Department of Biochemistry, University of Washington, Seattle, WA 98195, USA.
Institute for Protein Design, University of Washington, Seattle, WA 98195, USA.
Science. 2018 Mar 2;359(6379):1042-1046. doi: 10.1126/science.aaq1739.

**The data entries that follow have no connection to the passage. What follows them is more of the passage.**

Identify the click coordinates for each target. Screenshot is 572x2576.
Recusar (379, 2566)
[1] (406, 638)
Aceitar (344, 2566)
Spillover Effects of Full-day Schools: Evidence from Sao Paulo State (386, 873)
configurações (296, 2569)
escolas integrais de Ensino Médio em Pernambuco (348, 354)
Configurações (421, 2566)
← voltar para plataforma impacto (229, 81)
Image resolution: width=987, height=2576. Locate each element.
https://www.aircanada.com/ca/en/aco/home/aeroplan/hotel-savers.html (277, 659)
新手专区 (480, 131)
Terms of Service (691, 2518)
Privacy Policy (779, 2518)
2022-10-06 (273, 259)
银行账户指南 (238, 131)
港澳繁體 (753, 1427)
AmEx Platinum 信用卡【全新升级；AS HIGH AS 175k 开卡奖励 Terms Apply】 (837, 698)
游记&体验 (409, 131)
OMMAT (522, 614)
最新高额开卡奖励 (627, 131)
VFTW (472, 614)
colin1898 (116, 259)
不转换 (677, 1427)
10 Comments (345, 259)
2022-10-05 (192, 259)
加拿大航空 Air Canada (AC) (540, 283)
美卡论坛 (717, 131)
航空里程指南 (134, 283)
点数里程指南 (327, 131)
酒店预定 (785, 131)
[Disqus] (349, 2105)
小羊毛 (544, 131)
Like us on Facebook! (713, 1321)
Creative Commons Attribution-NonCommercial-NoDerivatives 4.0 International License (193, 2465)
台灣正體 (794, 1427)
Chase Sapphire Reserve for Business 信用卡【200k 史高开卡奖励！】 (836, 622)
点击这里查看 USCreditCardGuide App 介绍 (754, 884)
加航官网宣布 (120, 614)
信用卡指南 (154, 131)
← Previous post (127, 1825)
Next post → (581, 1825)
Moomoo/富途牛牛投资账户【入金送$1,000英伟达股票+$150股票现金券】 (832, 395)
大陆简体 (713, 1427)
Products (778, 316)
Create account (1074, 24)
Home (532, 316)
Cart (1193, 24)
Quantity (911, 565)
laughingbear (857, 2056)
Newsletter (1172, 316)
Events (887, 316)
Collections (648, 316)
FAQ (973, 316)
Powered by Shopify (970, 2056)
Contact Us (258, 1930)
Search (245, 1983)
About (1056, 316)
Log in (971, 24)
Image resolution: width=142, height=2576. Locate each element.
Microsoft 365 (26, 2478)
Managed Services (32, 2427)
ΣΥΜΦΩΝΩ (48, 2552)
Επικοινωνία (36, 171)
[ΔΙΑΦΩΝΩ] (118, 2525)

The computational design of transmembrane proteins with more than one membrane-spanning region remains a major challenge. We report the design of transmembrane monomers, homodimers, trimers, and tetramers with 76 to 215 residue subunits containing two to four membrane-spanning regions and up to 860 total residues that adopt the target oligomerization state in detergent solution. The designed proteins localize to the plasma membrane in bacteria and in mammalian cells, and magnetic tweezer unfolding experiments in the membrane indicate that they are very stable. Crystal structures of the designed dimer and tetramer-a rocket-shaped structure with a wide cytoplasmic base that funnels into eight transmembrane helices-are very close to the design models. Our results pave the way for the design of multispan membrane proteins with new functions.
具有一个以上跨膜区域的跨膜蛋白的计算设计仍然是一个主要挑战。我们报告了具有 76 到 215 个残基亚基的跨膜单体、同源二聚体、三聚体和四聚体的设计,这些亚基包含两个到四个跨膜区域和多达 860 个总残基,在去污剂溶液中采用目标寡聚化状态。设计的蛋白质在细菌和哺乳动物细胞中定位于质膜,并且在膜中的磁镊展开实验表明它们非常稳定。设计的二聚体和四聚体的晶体结构 - 具有宽阔细胞质基底的火箭形状结构,其漏斗进入八个跨膜螺旋 - 非常接近设计模型。我们的结果为具有新功能的多跨膜蛋白的设计铺平了道路。